Objective
Format every line of the items below as a JSON list of strings, one string per line, and omit blank lines.

-- START OF Material provided --

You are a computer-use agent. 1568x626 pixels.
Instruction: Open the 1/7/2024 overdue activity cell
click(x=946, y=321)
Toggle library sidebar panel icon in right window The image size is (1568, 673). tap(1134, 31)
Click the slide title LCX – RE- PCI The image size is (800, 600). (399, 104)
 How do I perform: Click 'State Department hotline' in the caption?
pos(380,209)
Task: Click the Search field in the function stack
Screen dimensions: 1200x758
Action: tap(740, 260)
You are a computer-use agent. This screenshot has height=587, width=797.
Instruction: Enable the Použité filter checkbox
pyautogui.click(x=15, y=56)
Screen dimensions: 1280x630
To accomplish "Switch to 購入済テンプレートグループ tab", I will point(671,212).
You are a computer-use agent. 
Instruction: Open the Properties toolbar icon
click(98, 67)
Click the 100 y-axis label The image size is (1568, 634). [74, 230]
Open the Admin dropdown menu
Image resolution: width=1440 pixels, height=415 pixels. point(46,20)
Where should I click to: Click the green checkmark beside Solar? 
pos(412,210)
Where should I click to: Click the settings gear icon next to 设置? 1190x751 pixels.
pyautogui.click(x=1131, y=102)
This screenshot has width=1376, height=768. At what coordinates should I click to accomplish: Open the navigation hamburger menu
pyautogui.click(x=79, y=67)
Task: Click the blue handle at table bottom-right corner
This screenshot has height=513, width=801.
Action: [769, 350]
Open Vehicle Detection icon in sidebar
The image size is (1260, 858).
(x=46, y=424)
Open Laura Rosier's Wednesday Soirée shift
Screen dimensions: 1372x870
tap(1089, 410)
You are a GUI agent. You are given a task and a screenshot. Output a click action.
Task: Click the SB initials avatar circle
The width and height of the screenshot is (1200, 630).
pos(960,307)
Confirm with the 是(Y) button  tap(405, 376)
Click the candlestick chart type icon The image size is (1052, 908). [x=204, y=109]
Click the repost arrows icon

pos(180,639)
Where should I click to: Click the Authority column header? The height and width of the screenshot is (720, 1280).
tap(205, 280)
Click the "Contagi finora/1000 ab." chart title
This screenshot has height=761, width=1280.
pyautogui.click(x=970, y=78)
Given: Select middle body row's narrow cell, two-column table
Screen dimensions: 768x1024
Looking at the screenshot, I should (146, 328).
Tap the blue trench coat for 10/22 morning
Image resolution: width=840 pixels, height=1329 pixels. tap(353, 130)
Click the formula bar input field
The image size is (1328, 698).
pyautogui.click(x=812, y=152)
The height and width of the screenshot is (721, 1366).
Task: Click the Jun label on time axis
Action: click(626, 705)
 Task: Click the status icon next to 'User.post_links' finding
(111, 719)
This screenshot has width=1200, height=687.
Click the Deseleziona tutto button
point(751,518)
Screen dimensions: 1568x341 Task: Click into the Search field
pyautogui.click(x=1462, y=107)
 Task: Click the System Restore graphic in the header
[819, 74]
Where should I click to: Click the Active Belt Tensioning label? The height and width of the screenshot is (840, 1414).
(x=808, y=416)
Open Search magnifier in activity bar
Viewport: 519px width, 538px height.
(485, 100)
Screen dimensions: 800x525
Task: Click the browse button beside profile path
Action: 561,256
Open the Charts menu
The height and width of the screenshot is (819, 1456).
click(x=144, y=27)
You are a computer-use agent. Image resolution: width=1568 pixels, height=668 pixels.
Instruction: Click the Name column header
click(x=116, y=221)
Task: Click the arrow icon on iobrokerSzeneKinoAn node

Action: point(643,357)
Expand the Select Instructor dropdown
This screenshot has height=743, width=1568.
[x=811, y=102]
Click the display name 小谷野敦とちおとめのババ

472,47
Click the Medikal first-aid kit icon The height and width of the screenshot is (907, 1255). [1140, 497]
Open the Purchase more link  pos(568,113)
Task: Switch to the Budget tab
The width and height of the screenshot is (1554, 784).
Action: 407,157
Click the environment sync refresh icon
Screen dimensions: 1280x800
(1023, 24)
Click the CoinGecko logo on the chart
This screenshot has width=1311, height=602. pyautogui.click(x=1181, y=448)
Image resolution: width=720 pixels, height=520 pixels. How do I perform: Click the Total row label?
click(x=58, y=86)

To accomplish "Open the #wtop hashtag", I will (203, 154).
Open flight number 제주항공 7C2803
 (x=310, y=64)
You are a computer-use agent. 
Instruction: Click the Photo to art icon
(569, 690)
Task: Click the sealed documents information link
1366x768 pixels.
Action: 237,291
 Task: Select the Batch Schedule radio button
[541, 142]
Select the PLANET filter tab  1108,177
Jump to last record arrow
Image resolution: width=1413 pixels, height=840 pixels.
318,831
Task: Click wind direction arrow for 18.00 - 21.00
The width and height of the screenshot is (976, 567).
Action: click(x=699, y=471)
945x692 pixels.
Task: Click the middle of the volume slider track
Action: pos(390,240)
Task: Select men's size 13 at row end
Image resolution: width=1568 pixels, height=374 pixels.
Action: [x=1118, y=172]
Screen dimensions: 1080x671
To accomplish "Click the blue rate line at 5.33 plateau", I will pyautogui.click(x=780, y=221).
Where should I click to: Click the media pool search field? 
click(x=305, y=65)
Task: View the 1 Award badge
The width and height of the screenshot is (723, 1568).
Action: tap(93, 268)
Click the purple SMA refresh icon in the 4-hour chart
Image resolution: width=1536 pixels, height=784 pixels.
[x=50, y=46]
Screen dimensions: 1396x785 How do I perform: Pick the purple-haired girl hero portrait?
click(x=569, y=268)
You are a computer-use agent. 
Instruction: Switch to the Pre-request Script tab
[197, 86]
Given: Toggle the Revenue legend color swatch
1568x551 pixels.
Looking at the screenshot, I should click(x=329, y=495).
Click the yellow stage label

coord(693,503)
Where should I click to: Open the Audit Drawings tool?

-- END OF Material provided --

Response to this exercise
[
  "You are a computer-use agent. 1568x626 pixels.",
  "Instruction: Open the 1/7/2024 overdue activity cell",
  "click(x=946, y=321)",
  "Toggle library sidebar panel icon in right window The image size is (1568, 673). tap(1134, 31)",
  "Click the slide title LCX – RE- PCI The image size is (800, 600). (399, 104)",
  " How do I perform: Click 'State Department hotline' in the caption?",
  "pos(380,209)",
  "Task: Click the Search field in the function stack",
  "Screen dimensions: 1200x758",
  "Action: tap(740, 260)",
  "You are a computer-use agent. This screenshot has height=587, width=797.",
  "Instruction: Enable the Použité filter checkbox",
  "pyautogui.click(x=15, y=56)",
  "Screen dimensions: 1280x630",
  "To accomplish \"Switch to 購入済テンプレートグループ tab\", I will point(671,212).",
  "You are a computer-use agent. ",
  "Instruction: Open the Properties toolbar icon",
  "click(98, 67)",
  "Click the 100 y-axis label The image size is (1568, 634). [74, 230]",
  "Open the Admin dropdown menu",
  "Image resolution: width=1440 pixels, height=415 pixels. point(46,20)",
  "Where should I click to: Click the green checkmark beside Solar? ",
  "pos(412,210)",
  "Where should I click to: Click the settings gear icon next to 设置? 1190x751 pixels.",
  "pyautogui.click(x=1131, y=102)",
  "This screenshot has width=1376, height=768. At what coordinates should I click to accomplish: Open the navigation hamburger menu",
  "pyautogui.click(x=79, y=67)",
  "Task: Click the blue handle at table bottom-right corner",
  "This screenshot has height=513, width=801.",
  "Action: [769, 350]",
  "Open Vehicle Detection icon in sidebar",
  "The image size is (1260, 858).",
  "(x=46, y=424)",
  "Open Laura Rosier's Wednesday Soirée shift",
  "Screen dimensions: 1372x870",
  "tap(1089, 410)",
  "You are a GUI agent. You are given a task and a screenshot. Output a click action.",
  "Task: Click the SB initials avatar circle",
  "The width and height of the screenshot is (1200, 630).",
  "pos(960,307)",
  "Confirm with the 是(Y) button  tap(405, 376)",
  "Click the candlestick chart type icon The image size is (1052, 908). [x=204, y=109]",
  "Click the repost arrows icon",
  "pos(180,639)",
  "Where should I click to: Click the Authority column header? The height and width of the screenshot is (720, 1280).",
  "tap(205, 280)",
  "Click the \"Contagi finora/1000 ab.\" chart title",
  "This screenshot has height=761, width=1280.",
  "pyautogui.click(x=970, y=78)",
  "Given: Select middle body row's narrow cell, two-column table",
  "Screen dimensions: 768x1024",
  "Looking at the screenshot, I should (146, 328).",
  "Tap the blue trench coat for 10/22 morning",
  "Image resolution: width=840 pixels, height=1329 pixels. tap(353, 130)",
  "Click the formula bar input field",
  "The image size is (1328, 698).",
  "pyautogui.click(x=812, y=152)",
  "The height and width of the screenshot is (721, 1366).",
  "Task: Click the Jun label on time axis",
  "Action: click(626, 705)",
  " Task: Click the status icon next to 'User.post_links' finding",
  "(111, 719)",
  "This screenshot has width=1200, height=687.",
  "Click the Deseleziona tutto button",
  "point(751,518)",
  "Screen dimensions: 1568x341 Task: Click into the Search field",
  "pyautogui.click(x=1462, y=107)",
  " Task: Click the System Restore graphic in the header",
  "[819, 74]",
  "Where should I click to: Click the Active Belt Tensioning label? The height and width of the screenshot is (840, 1414).",
  "(x=808, y=416)",
  "Open Search magnifier in activity bar",
  "Viewport: 519px width, 538px height.",
  "(485, 100)",
  "Screen dimensions: 800x525",
  "Task: Click the browse button beside profile path",
  "Action: 561,256",
  "Open the Charts menu",
  "The height and width of the screenshot is (819, 1456).",
  "click(x=144, y=27)",
  "You are a computer-use agent. Image resolution: width=1568 pixels, height=668 pixels.",
  "Instruction: Click the Name column header",
  "click(x=116, y=221)",
  "Task: Click the arrow icon on iobrokerSzeneKinoAn node",
  "Action: point(643,357)",
  "Expand the Select Instructor dropdown",
  "This screenshot has height=743, width=1568.",
  "[x=811, y=102]",
  "Click the display name 小谷野敦とちおとめのババ",
  "472,47",
  "Click the Medikal first-aid kit icon The height and width of the screenshot is (907, 1255). [1140, 497]",
  "Open the Purchase more link  pos(568,113)",
  "Task: Switch to the Budget tab",
  "The width and height of the screenshot is (1554, 784).",
  "Action: 407,157",
  "Click the environment sync refresh icon",
  "Screen dimensions: 1280x800",
  "(1023, 24)",
  "Click the CoinGecko logo on the chart",
  "This screenshot has width=1311, height=602. pyautogui.click(x=1181, y=448)",
  "Image resolution: width=720 pixels, height=520 pixels. How do I perform: Click the Total row label?",
  "click(x=58, y=86)",
  "To accomplish \"Open the #wtop hashtag\", I will (203, 154).",
  "Open flight number 제주항공 7C2803",
  " (x=310, y=64)",
  "You are a computer-use agent. ",
  "Instruction: Click the Photo to art icon",
  "(569, 690)",
  "Task: Click the sealed documents information link",
  "1366x768 pixels.",
  "Action: 237,291",
  " Task: Select the Batch Schedule radio button",
  "[541, 142]",
  "Select the PLANET filter tab  1108,177",
  "Jump to last record arrow",
  "Image resolution: width=1413 pixels, height=840 pixels.",
  "318,831",
  "Task: Click wind direction arrow for 18.00 - 21.00",
  "The width and height of the screenshot is (976, 567).",
  "Action: click(x=699, y=471)",
  "945x692 pixels.",
  "Task: Click the middle of the volume slider track",
  "Action: pos(390,240)",
  "Task: Select men's size 13 at row end",
  "Image resolution: width=1568 pixels, height=374 pixels.",
  "Action: [x=1118, y=172]",
  "Screen dimensions: 1080x671",
  "To accomplish \"Click the blue rate line at 5.33 plateau\", I will pyautogui.click(x=780, y=221).",
  "Where should I click to: Click the media pool search field? ",
  "click(x=305, y=65)",
  "Task: View the 1 Award badge",
  "The width and height of the screenshot is (723, 1568).",
  "Action: tap(93, 268)",
  "Click the purple SMA refresh icon in the 4-hour chart",
  "Image resolution: width=1536 pixels, height=784 pixels.",
  "[x=50, y=46]",
  "Screen dimensions: 1396x785 How do I perform: Pick the purple-haired girl hero portrait?",
  "click(x=569, y=268)",
  "You are a computer-use agent. ",
  "Instruction: Switch to the Pre-request Script tab",
  "[197, 86]",
  "Given: Toggle the Revenue legend color swatch",
  "1568x551 pixels.",
  "Looking at the screenshot, I should click(x=329, y=495).",
  "Click the yellow stage label",
  "coord(693,503)",
  "Where should I click to: Open the Audit Drawings tool?"
]